Rather than understanding ourselves as individuals who were reliant upon and responsible for one another, the individual came to be seen as an isolated particle, floating freely in space – occasionally bumping up against other particles but really never becoming embedded in a community, a class, or a society.
This profound shift in the way we understand ourselves and the world was reinforced by the material changes that were introduced in the neoliberal era. Forms of social insurance, into which everyone contributed and most withdrew, were disassembled and replaced with individual insurance pots – from one’s savings account, to one’s private pension, to one’s home. ‘Asset based welfare’, in which one was expected to accumulate assets that could be liquidated in the event of unemployment or illness, is the dominant form of insurance that exists today.
Equally, the shift from public to private spending, and from government to household debt, has also reinforced the narrative of self-reliance over collective responsibility. Consumption is a deeply individualised activity that reinforces our sense of difference from, and superiority or inferiority to, one another – even if our tastes and preferences are profoundly shaped by wider society.
And the experience of indebtedness can be highly isolating – while one can band together with other workers to bargain with a boss, you can’t bargain with your bank (unless you’re extremely wealthy). A debtor is more likely to feel personal shame and anxiety about their situation than they are righteous indignation about the kind of society that would produce a class of people who can’t afford to make ends meet.
The pandemic hit a society that had become more isolated and individualised than ever. In the decade that followed the financial crisis, when it became very obvious that capitalism was rigged in favour of those at the very top, the neoliberal narrative of individual responsibility was brutally reinforced through the ideology of austerity: it is everyone’s personal responsibility to repay their debts (except, of course, the bankers themselves).
The entire edifice of the welfare state was ripped to pieces. The forms of collective insurance that remained—from unemployment to disability support—were dismantled and replaced with utterly degrading forms of ‘workfare’ designed to encourage ‘individual responsibility’. Meanwhile, the rich benefitted from more state support—in the form of bank bailouts and money creation directed towards the financial sector—than ever before.
When Covid-19 hit the UK, it hit a large mass of individuals who had become profoundly isolated from one another. The realisation that we were, in fact, all connected encouraged a revival of mutual aid and collective solidarity, as well as a groundswell of public support for those putting their lives on the line to protect everyone else.

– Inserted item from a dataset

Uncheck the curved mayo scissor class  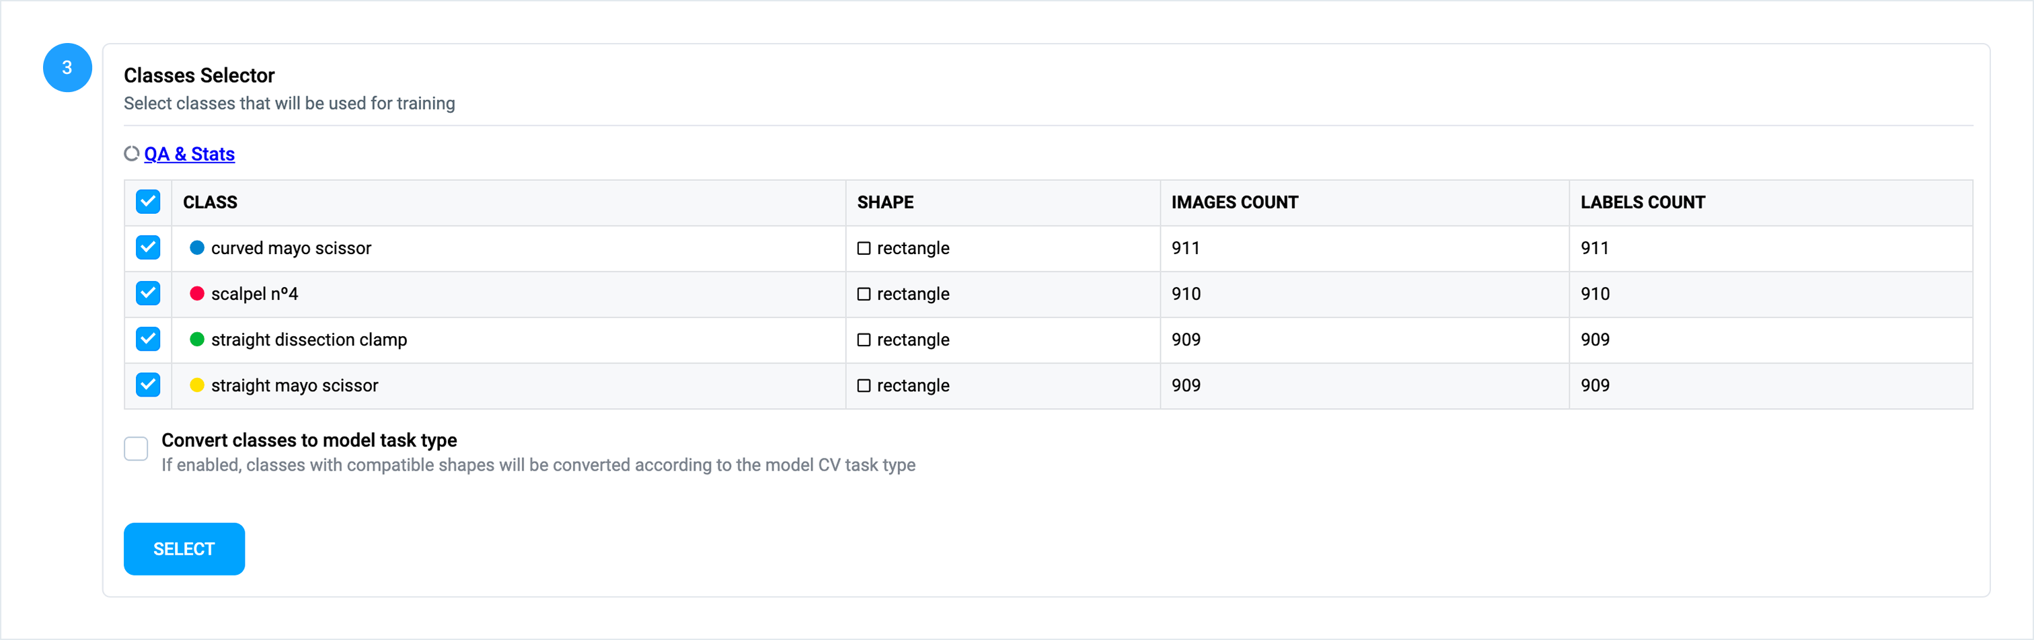point(148,248)
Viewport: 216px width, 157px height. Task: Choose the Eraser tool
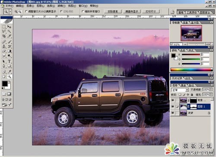pyautogui.click(x=4, y=51)

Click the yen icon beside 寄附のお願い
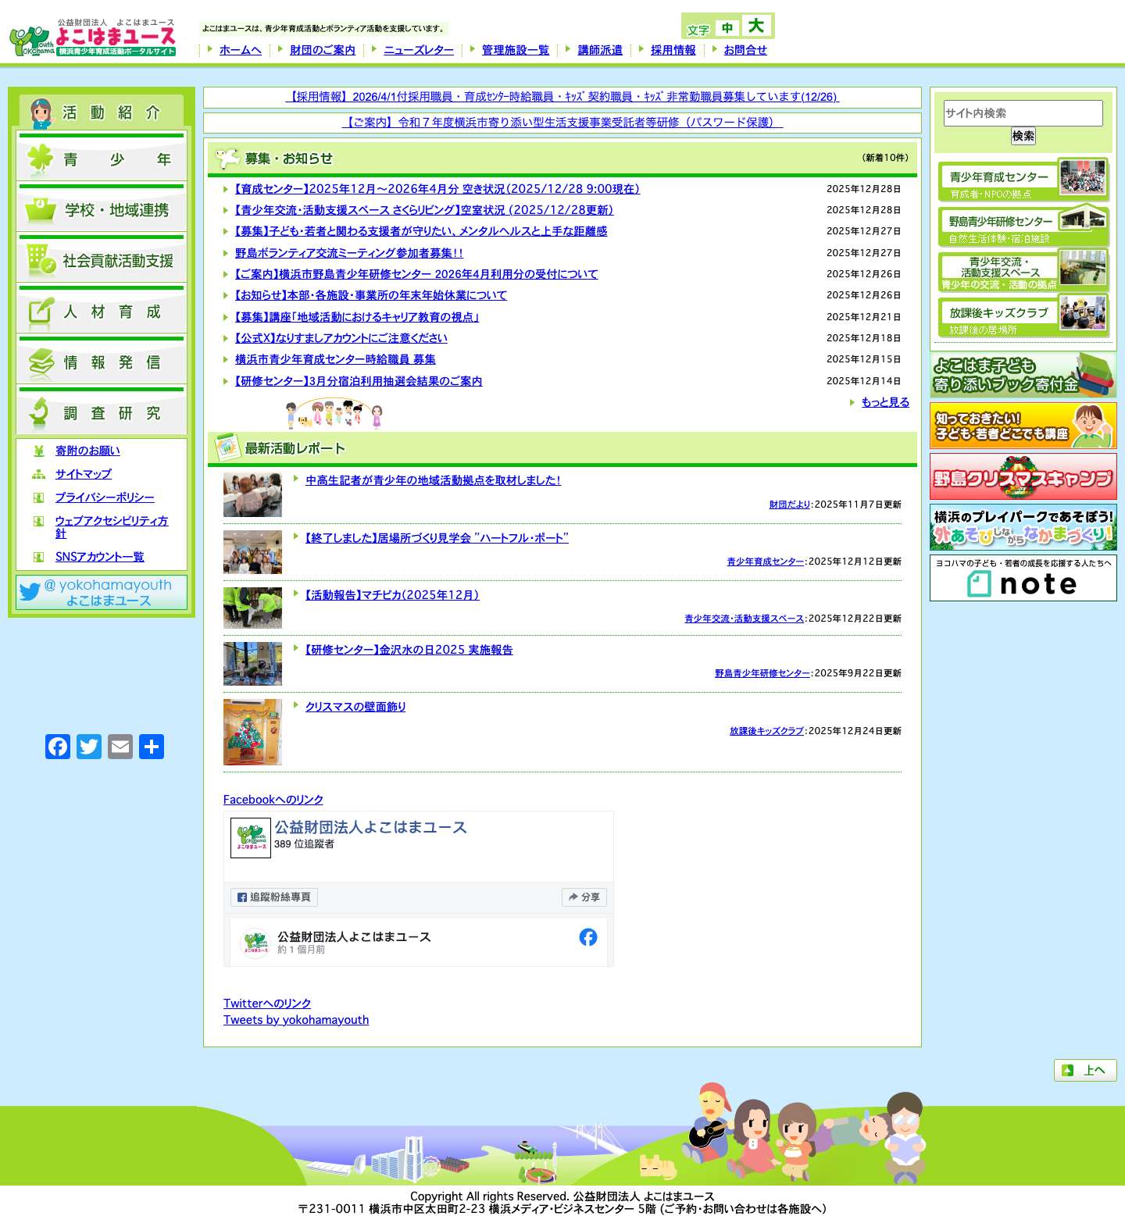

But it wasn’t long before neoliberal logic reasserted itself. The government decided that the best way to deflect blame from its appalling handling of the pandemic (itself the result of the destruction of state capacity which was the legacy of several decades of neoliberal rule) was to shift it onto individuals. And it worked.
The public is now more likely to blame themselves for the spread of the virus than they are the state, which threw money at outsourcing giants that failed utterly to implement an effective system of testing and tracing; which paid people to go to restaurants when it was quite clear the virus was not under control; and which re-opened schools without the capacity to manage the process.
Many on the left look at the polling and wonder how people don’t blame Boris Johnson’s government for what is going on. The individuals who live on this island are described as self-sabotaging drones who are unaware of their own interests. In fact, the unimpeded spread of neoliberal ideology has created a world in which we have no one to blame but ourselves – because we cannot imagine anything beyond ourselves.